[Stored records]
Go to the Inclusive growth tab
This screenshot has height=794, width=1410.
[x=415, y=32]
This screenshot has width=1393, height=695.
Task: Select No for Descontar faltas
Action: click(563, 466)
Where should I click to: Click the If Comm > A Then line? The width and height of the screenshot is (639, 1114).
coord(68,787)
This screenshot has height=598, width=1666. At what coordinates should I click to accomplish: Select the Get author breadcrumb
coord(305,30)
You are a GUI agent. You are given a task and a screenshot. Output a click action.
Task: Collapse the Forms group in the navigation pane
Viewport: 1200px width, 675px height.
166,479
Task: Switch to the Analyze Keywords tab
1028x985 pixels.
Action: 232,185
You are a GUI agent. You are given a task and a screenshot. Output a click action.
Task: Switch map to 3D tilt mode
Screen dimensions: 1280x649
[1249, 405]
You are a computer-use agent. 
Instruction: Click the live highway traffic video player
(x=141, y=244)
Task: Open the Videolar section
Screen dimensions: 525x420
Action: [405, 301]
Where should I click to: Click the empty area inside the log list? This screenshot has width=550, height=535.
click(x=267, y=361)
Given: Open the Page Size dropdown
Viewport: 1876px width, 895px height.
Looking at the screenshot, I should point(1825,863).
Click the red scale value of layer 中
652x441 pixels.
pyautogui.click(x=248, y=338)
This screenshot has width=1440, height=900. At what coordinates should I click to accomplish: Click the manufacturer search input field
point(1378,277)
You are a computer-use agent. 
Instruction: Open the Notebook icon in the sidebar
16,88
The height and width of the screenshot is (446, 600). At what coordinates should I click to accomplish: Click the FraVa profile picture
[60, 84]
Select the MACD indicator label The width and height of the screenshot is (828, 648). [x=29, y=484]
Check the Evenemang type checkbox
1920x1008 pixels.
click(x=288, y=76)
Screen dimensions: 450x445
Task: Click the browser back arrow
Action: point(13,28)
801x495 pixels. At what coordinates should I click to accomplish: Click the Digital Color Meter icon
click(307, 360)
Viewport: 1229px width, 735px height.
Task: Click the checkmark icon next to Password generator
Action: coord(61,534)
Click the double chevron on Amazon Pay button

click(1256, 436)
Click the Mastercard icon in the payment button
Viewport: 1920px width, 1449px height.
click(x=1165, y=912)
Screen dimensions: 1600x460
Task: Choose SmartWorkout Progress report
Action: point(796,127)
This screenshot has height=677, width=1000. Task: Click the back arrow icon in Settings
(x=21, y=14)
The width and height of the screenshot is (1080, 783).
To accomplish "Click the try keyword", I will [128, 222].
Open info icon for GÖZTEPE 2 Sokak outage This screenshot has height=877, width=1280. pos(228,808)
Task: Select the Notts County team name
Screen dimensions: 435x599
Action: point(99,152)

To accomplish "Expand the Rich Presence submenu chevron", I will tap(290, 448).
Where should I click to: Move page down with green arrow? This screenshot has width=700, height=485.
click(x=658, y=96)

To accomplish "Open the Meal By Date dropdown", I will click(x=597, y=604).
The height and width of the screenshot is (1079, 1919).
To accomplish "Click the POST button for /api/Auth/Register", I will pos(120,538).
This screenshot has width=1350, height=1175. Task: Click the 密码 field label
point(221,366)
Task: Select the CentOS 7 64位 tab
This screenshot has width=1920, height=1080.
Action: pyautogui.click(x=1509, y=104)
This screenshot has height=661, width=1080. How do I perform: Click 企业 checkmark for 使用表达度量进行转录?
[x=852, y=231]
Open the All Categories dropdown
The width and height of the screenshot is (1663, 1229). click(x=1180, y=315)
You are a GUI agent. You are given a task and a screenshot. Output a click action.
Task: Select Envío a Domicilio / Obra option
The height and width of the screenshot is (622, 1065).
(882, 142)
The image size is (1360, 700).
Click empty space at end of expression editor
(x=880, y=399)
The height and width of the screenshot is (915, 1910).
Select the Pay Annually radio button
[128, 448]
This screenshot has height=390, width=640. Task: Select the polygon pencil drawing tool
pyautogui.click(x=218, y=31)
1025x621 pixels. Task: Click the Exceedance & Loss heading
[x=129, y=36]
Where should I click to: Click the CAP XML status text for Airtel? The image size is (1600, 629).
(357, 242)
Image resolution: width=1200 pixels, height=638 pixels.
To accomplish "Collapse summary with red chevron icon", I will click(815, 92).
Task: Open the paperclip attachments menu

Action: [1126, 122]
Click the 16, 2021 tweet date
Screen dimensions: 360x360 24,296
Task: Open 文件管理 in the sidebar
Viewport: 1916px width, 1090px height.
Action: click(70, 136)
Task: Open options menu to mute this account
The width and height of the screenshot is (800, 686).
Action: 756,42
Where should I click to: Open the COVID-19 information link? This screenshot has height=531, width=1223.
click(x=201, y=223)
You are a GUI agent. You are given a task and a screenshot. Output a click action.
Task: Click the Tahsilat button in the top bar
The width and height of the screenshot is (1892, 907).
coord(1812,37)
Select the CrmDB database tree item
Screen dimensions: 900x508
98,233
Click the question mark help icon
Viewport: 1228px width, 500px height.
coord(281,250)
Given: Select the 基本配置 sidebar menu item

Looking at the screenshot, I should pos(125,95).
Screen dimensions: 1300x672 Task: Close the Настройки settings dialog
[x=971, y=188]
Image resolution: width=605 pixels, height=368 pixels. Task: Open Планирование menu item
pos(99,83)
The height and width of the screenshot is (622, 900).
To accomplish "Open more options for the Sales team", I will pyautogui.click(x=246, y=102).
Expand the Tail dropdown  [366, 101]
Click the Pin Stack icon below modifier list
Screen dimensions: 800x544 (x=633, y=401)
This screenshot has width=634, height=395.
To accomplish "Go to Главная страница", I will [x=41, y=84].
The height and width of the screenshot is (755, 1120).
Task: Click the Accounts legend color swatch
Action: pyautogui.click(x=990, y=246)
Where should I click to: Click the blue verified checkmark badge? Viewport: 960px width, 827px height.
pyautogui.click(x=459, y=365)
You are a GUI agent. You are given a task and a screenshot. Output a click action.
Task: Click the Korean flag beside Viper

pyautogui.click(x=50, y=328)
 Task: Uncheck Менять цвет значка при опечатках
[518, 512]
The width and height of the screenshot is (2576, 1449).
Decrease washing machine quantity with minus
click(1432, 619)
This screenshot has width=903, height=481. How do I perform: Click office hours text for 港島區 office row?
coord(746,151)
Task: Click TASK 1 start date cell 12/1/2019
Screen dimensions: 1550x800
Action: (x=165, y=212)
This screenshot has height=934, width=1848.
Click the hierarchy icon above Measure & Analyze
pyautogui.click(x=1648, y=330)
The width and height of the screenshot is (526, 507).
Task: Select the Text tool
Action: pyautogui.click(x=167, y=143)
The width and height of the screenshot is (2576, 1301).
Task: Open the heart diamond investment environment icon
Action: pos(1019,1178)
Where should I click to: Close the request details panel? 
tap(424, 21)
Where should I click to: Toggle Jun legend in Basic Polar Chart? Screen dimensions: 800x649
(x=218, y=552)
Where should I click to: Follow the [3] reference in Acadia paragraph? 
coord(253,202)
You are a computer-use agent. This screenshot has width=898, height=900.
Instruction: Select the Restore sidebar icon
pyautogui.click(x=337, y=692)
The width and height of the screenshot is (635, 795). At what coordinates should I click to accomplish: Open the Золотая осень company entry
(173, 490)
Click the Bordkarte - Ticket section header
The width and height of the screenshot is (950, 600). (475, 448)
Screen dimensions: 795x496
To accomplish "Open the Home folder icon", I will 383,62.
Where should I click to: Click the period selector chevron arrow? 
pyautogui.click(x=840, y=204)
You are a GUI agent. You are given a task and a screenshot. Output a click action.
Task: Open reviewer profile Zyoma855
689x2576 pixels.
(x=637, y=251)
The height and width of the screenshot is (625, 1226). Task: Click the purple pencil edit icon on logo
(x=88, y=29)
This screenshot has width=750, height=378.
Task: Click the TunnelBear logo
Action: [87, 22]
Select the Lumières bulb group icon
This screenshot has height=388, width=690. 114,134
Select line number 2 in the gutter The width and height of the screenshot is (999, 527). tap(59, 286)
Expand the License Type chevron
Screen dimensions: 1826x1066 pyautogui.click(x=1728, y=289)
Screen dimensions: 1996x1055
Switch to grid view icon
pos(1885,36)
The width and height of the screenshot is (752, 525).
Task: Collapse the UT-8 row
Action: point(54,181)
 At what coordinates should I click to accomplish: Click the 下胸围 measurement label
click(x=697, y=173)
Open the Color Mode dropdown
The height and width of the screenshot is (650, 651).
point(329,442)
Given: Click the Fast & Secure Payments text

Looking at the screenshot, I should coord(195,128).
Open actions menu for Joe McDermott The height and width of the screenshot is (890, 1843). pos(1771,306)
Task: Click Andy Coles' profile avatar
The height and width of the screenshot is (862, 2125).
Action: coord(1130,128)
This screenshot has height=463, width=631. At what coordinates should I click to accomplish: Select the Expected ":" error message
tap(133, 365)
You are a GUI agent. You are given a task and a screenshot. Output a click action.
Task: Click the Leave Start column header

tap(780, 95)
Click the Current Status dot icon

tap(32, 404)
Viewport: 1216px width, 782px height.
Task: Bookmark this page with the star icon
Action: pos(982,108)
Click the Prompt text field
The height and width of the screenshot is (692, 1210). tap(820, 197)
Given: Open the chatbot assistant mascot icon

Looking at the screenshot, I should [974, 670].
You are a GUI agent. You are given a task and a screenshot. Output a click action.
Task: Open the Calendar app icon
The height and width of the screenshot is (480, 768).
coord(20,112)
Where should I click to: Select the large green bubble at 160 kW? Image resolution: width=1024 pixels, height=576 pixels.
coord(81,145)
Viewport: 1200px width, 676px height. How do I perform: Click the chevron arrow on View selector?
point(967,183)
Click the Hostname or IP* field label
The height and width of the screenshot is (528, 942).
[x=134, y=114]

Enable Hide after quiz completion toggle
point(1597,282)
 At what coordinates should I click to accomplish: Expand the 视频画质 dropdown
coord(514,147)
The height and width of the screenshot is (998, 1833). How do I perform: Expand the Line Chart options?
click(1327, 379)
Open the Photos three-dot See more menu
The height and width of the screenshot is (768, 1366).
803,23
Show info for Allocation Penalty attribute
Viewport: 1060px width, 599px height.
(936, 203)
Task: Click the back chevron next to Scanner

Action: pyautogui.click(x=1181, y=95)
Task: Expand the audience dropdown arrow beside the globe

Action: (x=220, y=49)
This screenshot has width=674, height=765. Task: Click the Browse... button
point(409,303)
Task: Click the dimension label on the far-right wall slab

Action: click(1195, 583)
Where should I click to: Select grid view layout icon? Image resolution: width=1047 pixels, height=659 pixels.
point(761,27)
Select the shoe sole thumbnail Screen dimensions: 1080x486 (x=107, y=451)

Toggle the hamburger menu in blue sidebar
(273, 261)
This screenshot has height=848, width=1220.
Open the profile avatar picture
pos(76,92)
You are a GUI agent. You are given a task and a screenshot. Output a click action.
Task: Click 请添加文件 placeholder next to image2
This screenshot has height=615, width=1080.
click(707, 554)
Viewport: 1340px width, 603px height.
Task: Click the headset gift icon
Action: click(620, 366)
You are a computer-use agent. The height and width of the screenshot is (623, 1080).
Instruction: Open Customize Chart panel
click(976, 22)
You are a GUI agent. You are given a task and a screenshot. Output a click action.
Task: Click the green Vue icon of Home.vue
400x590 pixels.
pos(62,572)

**WHAT IS NEEDED**
Say how many lines in the records contain the word "team". Nothing but the number is required.

**TASK ANSWER**
2